February 4, 2014, by Brigitte Nerlich

Global warming is dead, long live global heating?

Projected_change_in_annual_mean_surface_air_temperature_from_the_late_20th_century_to_the_middle_21st_century,_based_on_SRES_emissions_scenario_A1BThis post emerged from a weekend conversation between Mike Hulme, Brigitte Nerlich and Warren Pearce.

It is also available as a pdf.

There has been a lot of talk recently about a so-called ‘pause’ or ‘hiatus’ in global warming. Some argue that it poses a serious challenge to established climate science and may undermine its theories and predictions. Others see it only as a challenge to those unable to read graphs. And others argue that it indeed poses some challenges to climate science that, once addressed, may well enhance its theory and predictions. Some scientists belonging to the latter group try to provide explanations for this apparent hiatus and, in the processes, have utilised an apparently new term in an attempt to clarify their position: ‘global heating’.

In this post we discuss how global heating is used in comparison to global warming; we shall look at its semantic history and we shall examine the communicative problems it may pose and the confusion it may lead to.

Explaining the hiatus

One of the most prominent articles using the new phrase was published in December 2013 by Trenberth and Fasullo entitled An apparent hiatus in global warming? The authors favour ‘global heating’ as a ‘more scientifically accurate’ headline description of human influence on the Earth’s climate, allowing for the paradox of a planet which is heating and yet displaying virtually no atmospheric warming at the surface because of heat uptake by the deep ocean:

The authors ask:

“Has global warming stalled? Or is it entirely expected that natural variability rears its head and can offset warming for a decade or two?”

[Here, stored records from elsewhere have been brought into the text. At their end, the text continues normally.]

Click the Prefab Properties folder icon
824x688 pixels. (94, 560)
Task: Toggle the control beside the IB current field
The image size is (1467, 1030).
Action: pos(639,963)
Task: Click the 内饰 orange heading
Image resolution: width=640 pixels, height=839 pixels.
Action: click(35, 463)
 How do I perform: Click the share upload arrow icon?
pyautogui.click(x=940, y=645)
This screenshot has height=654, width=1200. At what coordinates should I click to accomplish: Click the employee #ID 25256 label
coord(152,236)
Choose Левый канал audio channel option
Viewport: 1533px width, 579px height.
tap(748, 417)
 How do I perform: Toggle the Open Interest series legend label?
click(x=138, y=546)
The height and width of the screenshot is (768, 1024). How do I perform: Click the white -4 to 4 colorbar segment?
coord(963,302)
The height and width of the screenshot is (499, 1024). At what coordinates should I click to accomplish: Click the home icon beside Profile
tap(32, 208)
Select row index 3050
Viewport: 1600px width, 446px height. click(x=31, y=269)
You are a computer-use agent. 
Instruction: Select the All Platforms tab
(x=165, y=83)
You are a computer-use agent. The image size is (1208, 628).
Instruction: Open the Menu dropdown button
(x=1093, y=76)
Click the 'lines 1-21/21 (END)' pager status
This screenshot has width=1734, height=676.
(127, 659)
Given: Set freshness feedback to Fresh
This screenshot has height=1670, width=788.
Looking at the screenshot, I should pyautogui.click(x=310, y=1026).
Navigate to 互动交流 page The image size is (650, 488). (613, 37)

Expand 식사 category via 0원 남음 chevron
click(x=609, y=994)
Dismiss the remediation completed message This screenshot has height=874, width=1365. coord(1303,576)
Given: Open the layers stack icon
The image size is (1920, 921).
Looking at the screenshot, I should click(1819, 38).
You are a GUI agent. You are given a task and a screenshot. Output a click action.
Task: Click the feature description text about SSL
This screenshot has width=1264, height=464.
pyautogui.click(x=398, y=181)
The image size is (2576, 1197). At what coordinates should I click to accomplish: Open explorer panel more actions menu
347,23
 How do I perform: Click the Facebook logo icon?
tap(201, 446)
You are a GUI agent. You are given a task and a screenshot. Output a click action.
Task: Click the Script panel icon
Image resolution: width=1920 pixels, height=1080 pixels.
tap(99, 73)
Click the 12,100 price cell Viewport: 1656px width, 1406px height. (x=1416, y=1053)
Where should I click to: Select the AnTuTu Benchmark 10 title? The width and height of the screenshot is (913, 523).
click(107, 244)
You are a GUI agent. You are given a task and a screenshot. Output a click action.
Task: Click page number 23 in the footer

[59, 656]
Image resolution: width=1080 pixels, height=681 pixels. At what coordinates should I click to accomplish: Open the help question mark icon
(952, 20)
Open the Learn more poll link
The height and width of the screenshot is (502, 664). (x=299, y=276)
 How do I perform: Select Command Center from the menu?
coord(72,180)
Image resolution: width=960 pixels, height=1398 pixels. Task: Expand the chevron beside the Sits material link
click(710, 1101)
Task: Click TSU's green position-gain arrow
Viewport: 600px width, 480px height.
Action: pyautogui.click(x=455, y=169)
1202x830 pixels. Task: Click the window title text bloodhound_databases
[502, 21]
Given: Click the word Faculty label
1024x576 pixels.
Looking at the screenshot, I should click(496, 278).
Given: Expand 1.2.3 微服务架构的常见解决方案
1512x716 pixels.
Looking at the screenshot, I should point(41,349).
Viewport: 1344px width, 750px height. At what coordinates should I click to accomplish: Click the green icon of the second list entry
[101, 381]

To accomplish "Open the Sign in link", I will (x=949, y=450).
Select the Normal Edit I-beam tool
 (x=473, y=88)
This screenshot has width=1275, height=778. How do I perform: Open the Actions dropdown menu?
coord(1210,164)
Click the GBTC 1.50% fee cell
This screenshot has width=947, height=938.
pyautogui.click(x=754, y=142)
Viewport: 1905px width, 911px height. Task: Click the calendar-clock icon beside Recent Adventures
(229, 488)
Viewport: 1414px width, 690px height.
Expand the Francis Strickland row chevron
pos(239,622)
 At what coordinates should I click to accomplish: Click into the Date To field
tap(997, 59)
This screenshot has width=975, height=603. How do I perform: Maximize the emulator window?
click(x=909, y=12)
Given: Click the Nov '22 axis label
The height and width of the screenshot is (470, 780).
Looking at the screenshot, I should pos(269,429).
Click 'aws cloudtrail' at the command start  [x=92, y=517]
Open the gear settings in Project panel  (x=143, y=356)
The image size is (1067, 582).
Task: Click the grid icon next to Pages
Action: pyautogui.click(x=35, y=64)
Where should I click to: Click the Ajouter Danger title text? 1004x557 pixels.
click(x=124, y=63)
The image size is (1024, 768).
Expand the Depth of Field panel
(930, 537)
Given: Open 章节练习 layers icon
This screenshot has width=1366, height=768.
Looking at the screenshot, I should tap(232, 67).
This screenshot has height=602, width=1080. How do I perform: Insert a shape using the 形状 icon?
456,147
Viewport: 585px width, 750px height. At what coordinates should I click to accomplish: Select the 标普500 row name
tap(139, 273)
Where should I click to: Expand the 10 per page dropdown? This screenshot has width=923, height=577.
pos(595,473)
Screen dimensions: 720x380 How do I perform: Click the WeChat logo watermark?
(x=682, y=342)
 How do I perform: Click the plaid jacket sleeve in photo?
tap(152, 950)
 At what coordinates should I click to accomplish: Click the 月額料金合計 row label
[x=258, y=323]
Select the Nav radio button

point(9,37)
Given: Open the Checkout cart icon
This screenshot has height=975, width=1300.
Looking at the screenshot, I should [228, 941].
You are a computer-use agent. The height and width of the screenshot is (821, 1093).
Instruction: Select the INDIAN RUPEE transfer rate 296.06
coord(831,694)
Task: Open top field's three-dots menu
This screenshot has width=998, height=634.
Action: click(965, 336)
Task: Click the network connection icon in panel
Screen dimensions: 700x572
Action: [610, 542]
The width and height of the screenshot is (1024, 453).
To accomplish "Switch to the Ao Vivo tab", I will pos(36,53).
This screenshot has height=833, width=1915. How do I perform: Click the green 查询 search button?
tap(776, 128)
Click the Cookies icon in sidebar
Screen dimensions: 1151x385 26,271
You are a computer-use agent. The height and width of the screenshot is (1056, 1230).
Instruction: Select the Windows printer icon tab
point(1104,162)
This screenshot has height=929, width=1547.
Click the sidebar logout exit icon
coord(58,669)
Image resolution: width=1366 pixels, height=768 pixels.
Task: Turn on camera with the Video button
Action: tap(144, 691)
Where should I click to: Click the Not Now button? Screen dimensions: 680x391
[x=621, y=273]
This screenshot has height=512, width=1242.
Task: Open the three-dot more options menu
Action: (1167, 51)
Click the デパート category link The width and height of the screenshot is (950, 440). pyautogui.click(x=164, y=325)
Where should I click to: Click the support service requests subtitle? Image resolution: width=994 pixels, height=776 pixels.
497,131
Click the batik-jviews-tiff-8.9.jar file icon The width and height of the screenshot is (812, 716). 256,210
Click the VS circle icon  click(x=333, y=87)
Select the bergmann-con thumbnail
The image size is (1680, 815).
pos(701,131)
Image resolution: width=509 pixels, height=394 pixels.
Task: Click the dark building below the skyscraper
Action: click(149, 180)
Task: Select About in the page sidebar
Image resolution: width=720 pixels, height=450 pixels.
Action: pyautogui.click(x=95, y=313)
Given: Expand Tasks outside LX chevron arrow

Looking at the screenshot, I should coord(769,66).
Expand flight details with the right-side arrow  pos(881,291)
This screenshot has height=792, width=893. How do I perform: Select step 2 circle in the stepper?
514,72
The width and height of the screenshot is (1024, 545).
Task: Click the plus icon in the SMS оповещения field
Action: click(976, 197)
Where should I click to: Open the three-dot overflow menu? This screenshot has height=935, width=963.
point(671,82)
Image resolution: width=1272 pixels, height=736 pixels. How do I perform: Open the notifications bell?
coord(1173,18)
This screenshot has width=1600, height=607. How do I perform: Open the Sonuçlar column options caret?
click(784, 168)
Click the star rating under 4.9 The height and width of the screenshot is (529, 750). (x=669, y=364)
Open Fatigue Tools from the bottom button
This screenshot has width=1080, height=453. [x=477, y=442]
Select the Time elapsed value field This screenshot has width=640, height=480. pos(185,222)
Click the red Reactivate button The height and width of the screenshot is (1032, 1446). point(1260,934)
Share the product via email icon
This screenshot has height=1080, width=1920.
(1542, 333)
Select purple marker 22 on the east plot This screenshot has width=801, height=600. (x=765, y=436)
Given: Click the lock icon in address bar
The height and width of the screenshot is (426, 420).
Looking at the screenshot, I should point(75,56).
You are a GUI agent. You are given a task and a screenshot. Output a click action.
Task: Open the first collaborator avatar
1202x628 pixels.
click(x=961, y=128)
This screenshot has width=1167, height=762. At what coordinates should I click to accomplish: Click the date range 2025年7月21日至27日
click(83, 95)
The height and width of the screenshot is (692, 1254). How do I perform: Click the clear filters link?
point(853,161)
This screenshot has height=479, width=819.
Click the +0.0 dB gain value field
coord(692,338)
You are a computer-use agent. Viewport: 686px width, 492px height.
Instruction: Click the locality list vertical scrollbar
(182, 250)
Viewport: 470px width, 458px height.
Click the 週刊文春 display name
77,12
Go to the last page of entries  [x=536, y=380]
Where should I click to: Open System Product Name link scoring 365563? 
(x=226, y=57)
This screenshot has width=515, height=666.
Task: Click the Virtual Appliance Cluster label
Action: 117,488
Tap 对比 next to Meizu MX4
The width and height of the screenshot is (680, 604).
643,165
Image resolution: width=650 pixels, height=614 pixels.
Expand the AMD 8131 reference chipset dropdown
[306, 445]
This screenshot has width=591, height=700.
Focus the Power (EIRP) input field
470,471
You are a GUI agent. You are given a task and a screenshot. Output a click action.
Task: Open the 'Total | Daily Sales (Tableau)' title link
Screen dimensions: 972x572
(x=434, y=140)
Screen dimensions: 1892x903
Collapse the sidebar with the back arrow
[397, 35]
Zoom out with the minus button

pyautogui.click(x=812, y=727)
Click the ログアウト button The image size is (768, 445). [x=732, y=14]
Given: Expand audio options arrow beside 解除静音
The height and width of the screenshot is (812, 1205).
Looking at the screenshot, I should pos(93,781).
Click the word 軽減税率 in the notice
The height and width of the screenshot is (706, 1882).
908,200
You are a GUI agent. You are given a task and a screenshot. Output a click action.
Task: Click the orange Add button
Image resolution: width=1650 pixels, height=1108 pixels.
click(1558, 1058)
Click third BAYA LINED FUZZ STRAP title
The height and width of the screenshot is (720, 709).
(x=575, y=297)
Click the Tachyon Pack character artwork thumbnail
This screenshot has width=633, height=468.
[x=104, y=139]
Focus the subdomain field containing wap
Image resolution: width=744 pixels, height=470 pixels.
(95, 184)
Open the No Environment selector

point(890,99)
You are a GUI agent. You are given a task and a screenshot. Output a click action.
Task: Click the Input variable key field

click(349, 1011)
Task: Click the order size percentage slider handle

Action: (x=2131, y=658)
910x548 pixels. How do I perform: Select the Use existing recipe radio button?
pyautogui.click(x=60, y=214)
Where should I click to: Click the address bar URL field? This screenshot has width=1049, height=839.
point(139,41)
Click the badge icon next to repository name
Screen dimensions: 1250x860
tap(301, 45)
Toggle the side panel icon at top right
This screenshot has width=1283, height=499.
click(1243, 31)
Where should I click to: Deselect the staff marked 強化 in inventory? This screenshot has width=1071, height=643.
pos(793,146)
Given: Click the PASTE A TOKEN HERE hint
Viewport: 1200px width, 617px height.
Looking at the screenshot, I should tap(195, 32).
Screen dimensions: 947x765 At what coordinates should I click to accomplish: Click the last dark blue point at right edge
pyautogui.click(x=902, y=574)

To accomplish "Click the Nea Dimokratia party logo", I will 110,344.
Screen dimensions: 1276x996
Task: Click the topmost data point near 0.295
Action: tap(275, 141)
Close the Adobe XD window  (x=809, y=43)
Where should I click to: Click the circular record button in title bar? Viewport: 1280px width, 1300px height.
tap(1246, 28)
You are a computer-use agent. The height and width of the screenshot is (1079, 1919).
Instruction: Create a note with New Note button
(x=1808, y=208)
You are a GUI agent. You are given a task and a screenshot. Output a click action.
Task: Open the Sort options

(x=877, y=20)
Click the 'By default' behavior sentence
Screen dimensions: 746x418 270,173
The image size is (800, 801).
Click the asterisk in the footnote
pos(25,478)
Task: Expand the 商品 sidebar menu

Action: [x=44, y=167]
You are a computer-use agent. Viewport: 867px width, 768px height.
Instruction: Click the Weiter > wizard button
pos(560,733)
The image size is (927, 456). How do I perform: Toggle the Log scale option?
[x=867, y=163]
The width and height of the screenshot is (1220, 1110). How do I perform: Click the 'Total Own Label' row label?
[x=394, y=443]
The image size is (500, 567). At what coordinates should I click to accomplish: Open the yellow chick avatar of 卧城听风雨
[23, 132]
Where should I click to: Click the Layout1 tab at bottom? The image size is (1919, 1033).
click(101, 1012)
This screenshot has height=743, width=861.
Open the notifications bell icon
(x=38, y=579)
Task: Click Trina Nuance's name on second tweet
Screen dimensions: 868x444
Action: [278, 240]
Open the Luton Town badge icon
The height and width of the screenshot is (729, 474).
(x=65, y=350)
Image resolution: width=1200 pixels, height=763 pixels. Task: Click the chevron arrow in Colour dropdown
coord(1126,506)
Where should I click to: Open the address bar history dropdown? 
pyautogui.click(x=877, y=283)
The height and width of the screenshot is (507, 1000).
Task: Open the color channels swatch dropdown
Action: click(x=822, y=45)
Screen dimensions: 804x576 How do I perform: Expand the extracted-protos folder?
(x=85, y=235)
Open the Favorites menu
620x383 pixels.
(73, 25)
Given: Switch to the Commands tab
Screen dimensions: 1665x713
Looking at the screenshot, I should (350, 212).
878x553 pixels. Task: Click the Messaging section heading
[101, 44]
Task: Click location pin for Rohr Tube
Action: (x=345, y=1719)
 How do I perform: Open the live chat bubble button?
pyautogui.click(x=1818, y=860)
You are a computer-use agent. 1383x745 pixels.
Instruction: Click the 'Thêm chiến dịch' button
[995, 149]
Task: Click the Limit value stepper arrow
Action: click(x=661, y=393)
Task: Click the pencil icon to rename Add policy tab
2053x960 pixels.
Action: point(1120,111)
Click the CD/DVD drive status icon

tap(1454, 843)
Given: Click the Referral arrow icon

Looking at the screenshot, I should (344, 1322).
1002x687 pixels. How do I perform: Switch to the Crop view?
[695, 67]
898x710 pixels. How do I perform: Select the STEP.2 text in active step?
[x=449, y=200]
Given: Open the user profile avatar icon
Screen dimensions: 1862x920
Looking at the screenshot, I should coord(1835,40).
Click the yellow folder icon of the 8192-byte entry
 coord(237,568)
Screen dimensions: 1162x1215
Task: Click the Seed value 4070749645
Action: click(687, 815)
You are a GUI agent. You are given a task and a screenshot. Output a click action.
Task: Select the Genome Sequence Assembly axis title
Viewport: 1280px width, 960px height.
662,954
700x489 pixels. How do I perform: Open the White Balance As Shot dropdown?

In part the answer depends on what we mean by ‘global warming’. For many it means the global mean temperature increases. But for anthropogenic climate change, it means the climate change resulting from all kinds of human activities, and it is now well established that by far the biggest influence occurs from changes in atmospheric composition, which interfere with the natural flow of energy through the climate system [IPCC, 2007]. Referred to as ‘radiative forcing’ by scientists, the biggest effect comes from increasing carbon dioxide in the atmosphere because carbon dioxide is a greenhouse gas (GHG) […] Preindustrial values are estimated to average about 280 ppmv (parts per million by volume) but values in 2013 have exceeded 400 ppmv, a 43% increase, mainly from the burning of fossil fuels. Several other GHGs (methane, nitrous oxide, and chlorofluorocarbons) have also increased from various human activities, while tiny particulates (aerosols) in the atmosphere can cause both warming by absorbing radiation or cooling by scattering and reflecting radiation back to space. The result is a positive (down) energy imbalance at the top-of-atmosphere. In that sense ‘global warming’ really means global heating. Increasing global mean temperature is but one manifestation of the effects […] The analysis in this article does not suggest that global warming has disappeared; on the contrary, it is very much alive but being manifested in somewhat different ways than a simple increase in global mean surface temperature.” (Emphasis added)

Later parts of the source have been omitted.